### Exercise directions:
Look through the records that follow. Copy every line containing the word "Before".

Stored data
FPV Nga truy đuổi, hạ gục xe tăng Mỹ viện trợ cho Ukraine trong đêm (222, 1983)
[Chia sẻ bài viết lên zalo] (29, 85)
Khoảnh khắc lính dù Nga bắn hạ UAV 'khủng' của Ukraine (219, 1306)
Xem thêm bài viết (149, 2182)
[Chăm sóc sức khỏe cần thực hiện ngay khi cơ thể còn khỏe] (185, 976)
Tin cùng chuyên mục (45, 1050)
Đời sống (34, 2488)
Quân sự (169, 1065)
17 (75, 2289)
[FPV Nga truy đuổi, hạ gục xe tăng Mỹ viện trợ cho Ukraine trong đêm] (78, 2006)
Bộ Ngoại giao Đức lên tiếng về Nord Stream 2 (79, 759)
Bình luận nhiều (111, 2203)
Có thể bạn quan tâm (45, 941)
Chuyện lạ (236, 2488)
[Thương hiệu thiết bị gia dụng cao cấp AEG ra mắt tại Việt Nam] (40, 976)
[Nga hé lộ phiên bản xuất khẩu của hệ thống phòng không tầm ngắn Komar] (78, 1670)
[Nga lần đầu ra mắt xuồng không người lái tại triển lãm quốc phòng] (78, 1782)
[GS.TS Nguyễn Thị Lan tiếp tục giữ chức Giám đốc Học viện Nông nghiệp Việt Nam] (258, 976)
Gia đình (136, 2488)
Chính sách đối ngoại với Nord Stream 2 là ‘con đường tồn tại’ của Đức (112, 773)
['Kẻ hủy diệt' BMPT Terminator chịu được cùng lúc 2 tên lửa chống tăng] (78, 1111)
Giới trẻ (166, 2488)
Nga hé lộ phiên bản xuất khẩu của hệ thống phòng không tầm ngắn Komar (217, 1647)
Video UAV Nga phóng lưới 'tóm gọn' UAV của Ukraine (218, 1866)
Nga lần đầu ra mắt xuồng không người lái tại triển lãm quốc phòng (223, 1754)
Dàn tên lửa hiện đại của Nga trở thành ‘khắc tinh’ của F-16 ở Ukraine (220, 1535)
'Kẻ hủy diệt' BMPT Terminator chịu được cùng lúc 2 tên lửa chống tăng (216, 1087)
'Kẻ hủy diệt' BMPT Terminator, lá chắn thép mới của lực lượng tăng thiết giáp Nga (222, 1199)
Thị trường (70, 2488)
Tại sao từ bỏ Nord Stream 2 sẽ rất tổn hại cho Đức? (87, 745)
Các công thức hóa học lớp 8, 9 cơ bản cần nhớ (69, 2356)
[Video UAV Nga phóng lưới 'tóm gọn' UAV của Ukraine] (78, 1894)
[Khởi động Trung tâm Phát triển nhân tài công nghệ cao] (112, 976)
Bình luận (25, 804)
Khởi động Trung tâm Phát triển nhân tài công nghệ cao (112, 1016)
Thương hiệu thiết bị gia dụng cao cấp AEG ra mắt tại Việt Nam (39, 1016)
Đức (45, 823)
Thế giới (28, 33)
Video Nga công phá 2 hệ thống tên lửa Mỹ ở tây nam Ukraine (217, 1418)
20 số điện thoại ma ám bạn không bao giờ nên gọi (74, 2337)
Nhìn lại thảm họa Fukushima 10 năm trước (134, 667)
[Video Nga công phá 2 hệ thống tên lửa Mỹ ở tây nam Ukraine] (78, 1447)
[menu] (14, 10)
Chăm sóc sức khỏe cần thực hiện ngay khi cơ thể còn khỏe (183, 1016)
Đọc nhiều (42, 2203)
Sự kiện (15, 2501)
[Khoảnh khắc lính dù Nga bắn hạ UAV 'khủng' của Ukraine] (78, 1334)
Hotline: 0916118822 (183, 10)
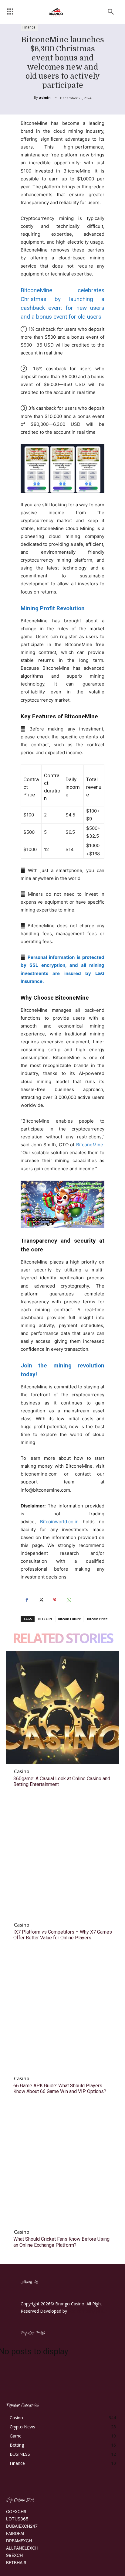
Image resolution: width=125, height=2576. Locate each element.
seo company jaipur (87, 2311)
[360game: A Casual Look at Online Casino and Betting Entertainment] (62, 1707)
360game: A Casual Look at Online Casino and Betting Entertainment (61, 1781)
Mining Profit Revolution (53, 608)
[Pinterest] (55, 1600)
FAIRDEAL (15, 2533)
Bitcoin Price (97, 1618)
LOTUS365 (17, 2518)
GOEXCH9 (16, 2511)
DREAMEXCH (19, 2540)
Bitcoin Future (69, 1618)
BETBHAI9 (16, 2562)
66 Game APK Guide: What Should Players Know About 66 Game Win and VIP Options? (59, 2088)
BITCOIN (45, 1618)
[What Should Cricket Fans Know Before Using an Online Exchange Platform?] (62, 2167)
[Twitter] (41, 1600)
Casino (21, 1771)
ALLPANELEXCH (22, 2547)
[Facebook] (27, 1600)
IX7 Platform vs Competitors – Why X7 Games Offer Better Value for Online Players (62, 1935)
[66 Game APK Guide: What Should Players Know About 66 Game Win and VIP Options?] (62, 2014)
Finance (29, 27)
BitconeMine (89, 1145)
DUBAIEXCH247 (22, 2526)
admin (45, 97)
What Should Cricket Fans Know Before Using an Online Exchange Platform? (61, 2242)
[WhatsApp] (68, 1600)
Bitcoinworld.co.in (61, 1521)
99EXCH (14, 2555)
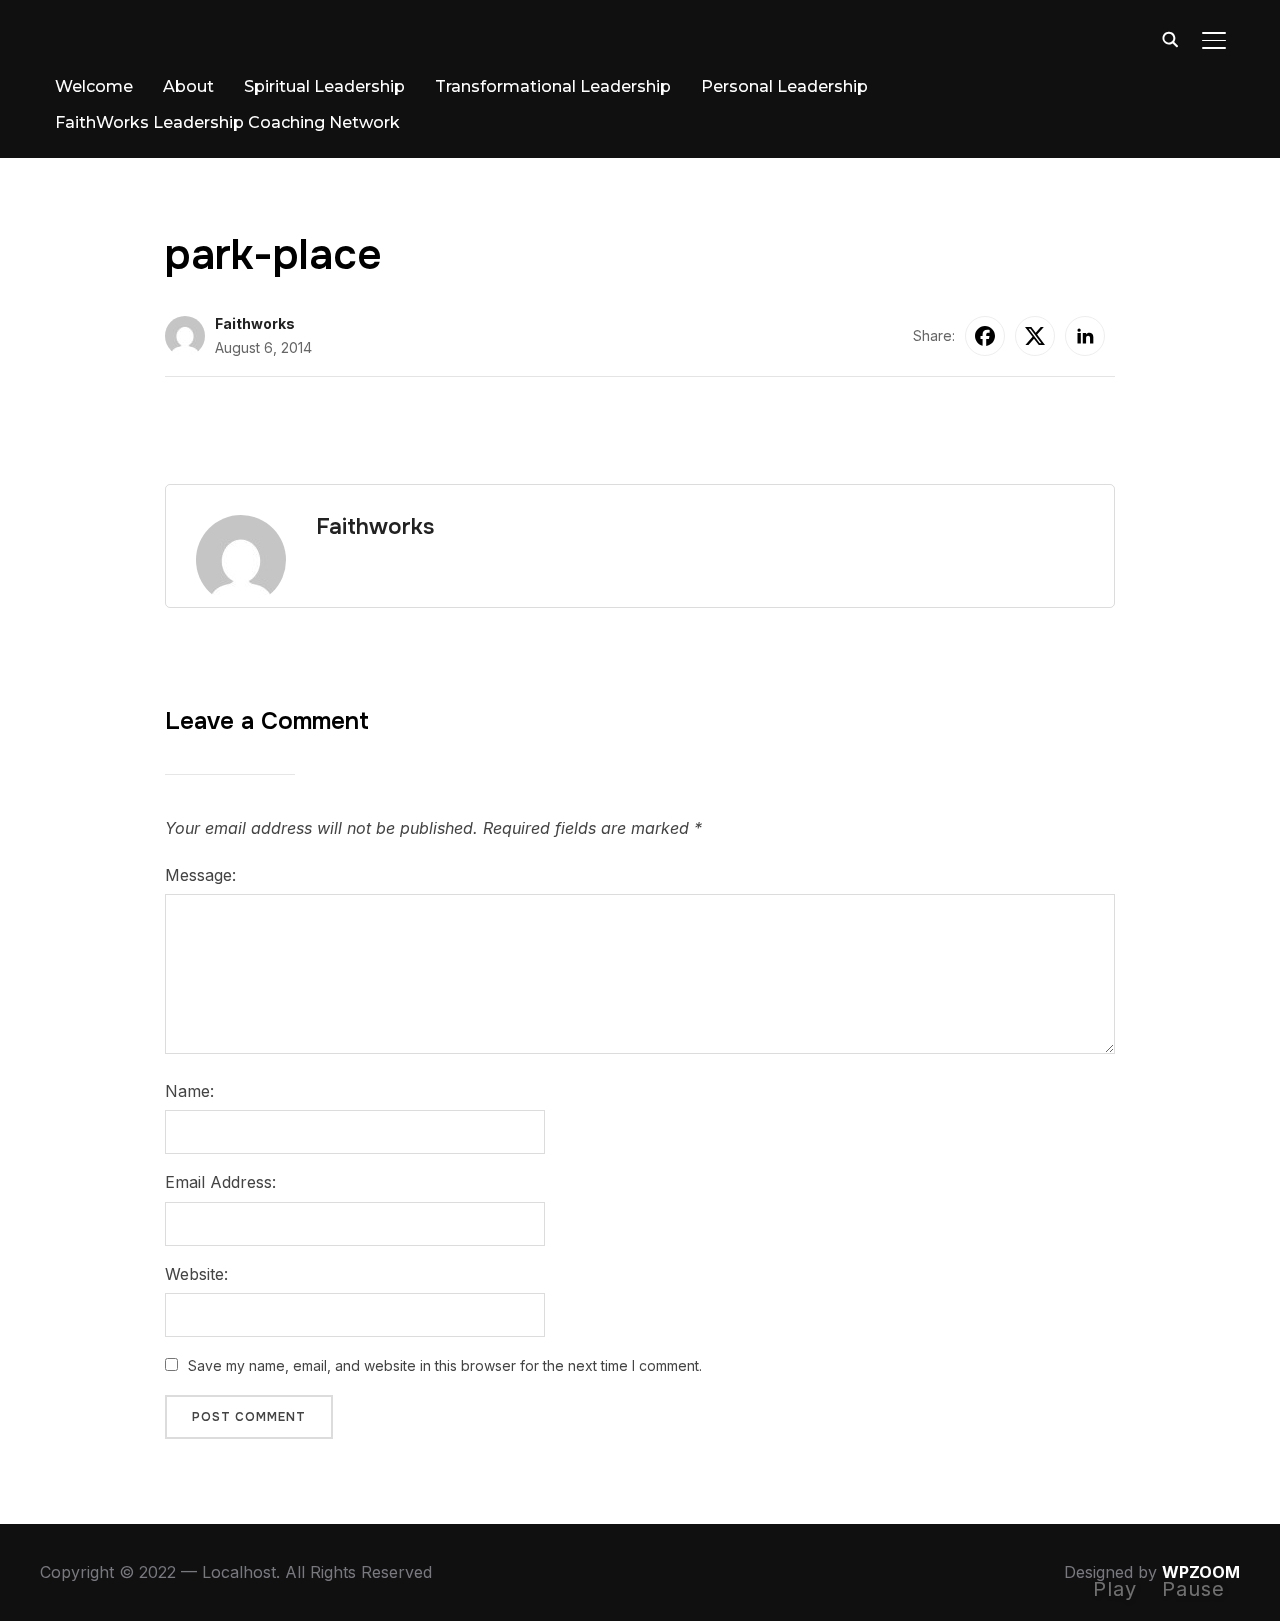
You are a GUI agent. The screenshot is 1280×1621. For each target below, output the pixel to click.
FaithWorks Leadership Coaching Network (227, 122)
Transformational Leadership (553, 86)
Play (1115, 1589)
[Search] (1170, 38)
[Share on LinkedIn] (1085, 336)
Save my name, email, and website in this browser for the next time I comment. (445, 1365)
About (188, 86)
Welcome (94, 86)
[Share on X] (1035, 336)
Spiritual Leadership (324, 86)
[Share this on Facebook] (985, 336)
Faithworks (255, 323)
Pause (1193, 1589)
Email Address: (220, 1182)
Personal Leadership (784, 86)
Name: (189, 1091)
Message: (200, 875)
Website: (196, 1274)
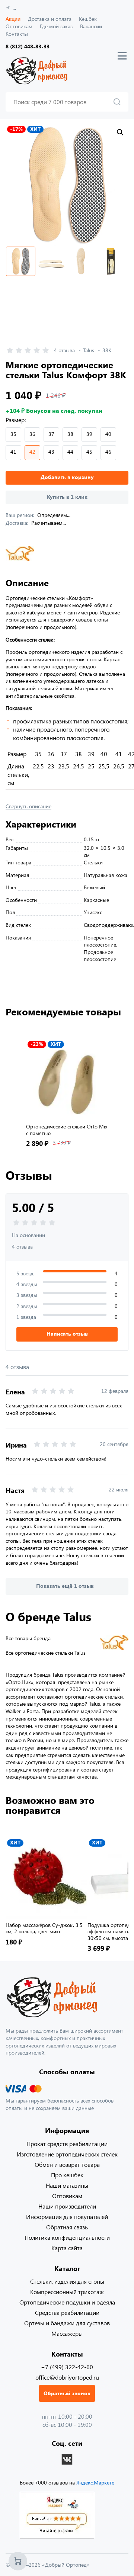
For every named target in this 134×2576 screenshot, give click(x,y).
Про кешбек (67, 2175)
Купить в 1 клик (67, 496)
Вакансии (91, 26)
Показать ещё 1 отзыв (65, 1585)
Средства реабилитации (67, 2312)
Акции (13, 18)
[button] (120, 132)
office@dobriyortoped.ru (67, 2377)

### Answer section:
[What Should Cricket Fans Know Before Using an Online Exchange Platform?] (62, 2167)
What Should Cricket Fans Know Before Using an Online Exchange Platform? (61, 2242)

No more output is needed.